Provided data:
----
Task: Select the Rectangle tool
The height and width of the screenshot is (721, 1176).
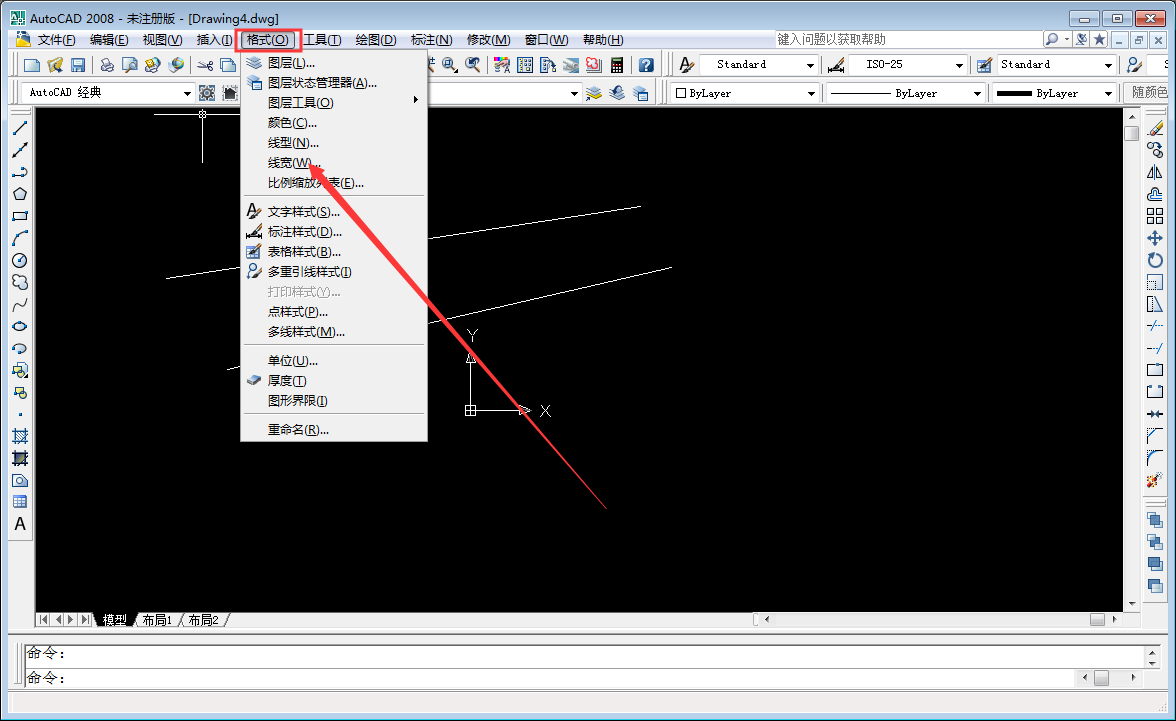Action: tap(20, 213)
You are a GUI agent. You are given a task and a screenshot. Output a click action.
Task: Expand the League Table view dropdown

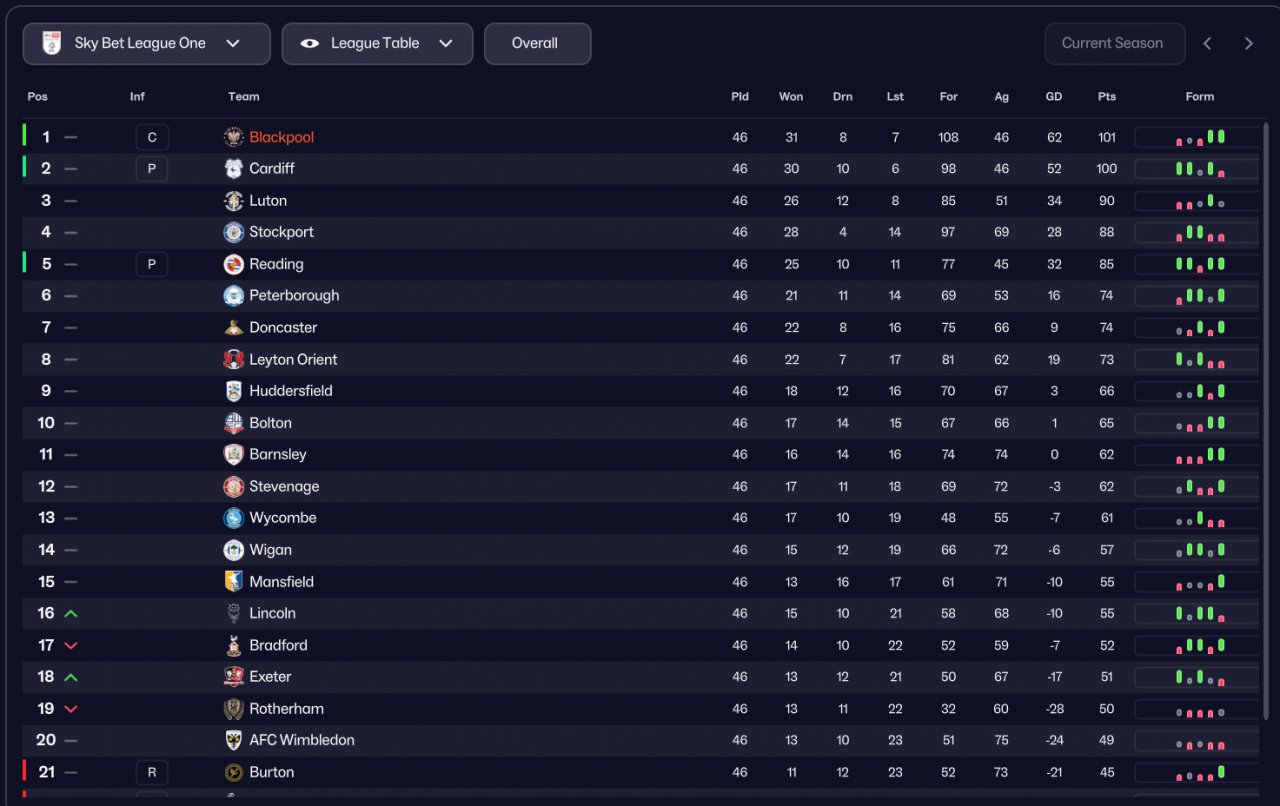(x=377, y=44)
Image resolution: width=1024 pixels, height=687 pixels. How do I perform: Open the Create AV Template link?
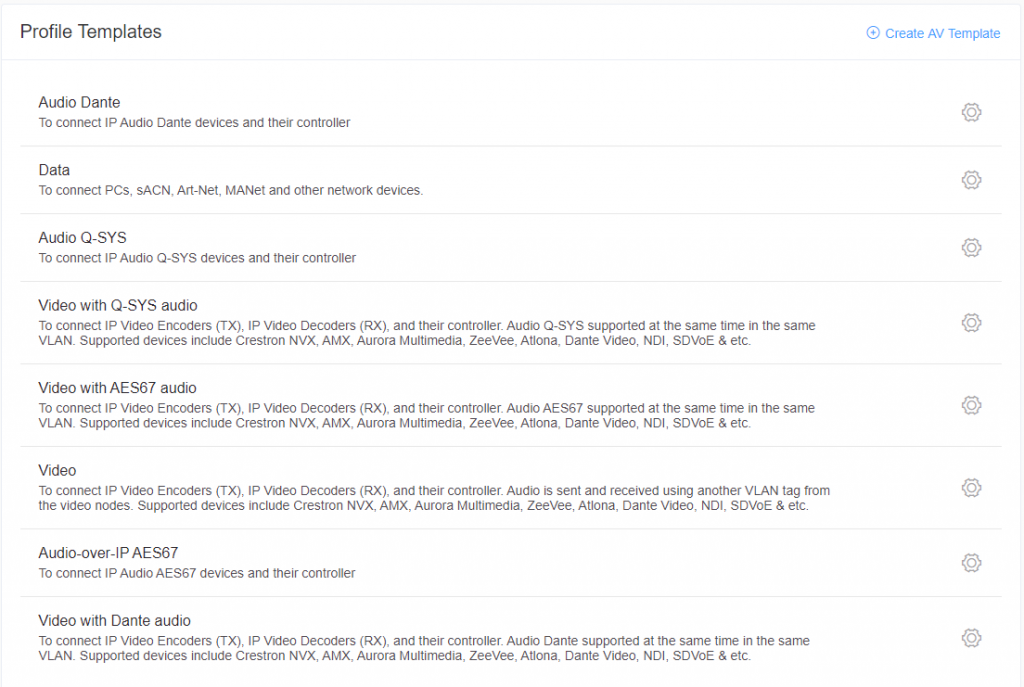point(940,33)

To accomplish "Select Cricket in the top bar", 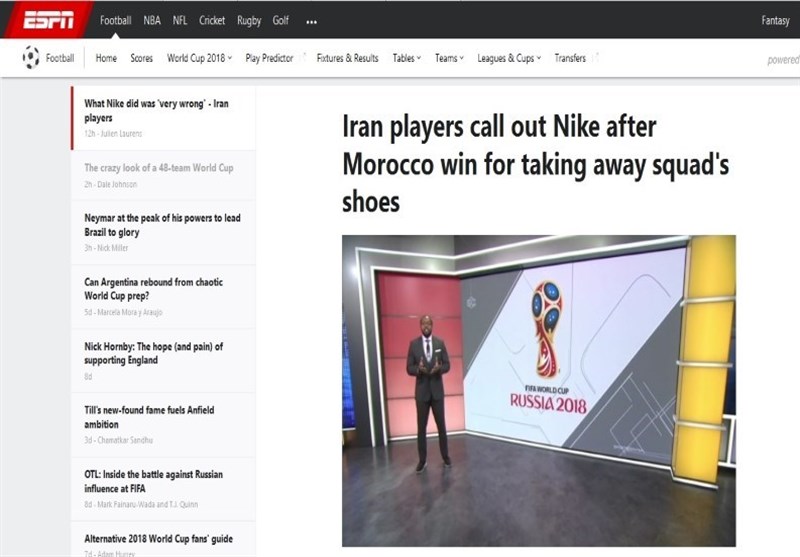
----
Problem requirements: Rewrite all the records above, replacing every "screenshot" with "screen capture" and changing nothing else. Omit the pictures from your answer.

Task solution:
Task: Select the Rectangle tool
The height and width of the screen capture is (721, 1176).
Action: tap(20, 213)
You are a GUI agent. You are given a task and a screen capture. Output a click action.
Task: Expand the League Table view dropdown

(x=377, y=44)
Image resolution: width=1024 pixels, height=687 pixels. How do I perform: Open the Create AV Template link?
point(940,33)

To accomplish "Select Cricket in the top bar", 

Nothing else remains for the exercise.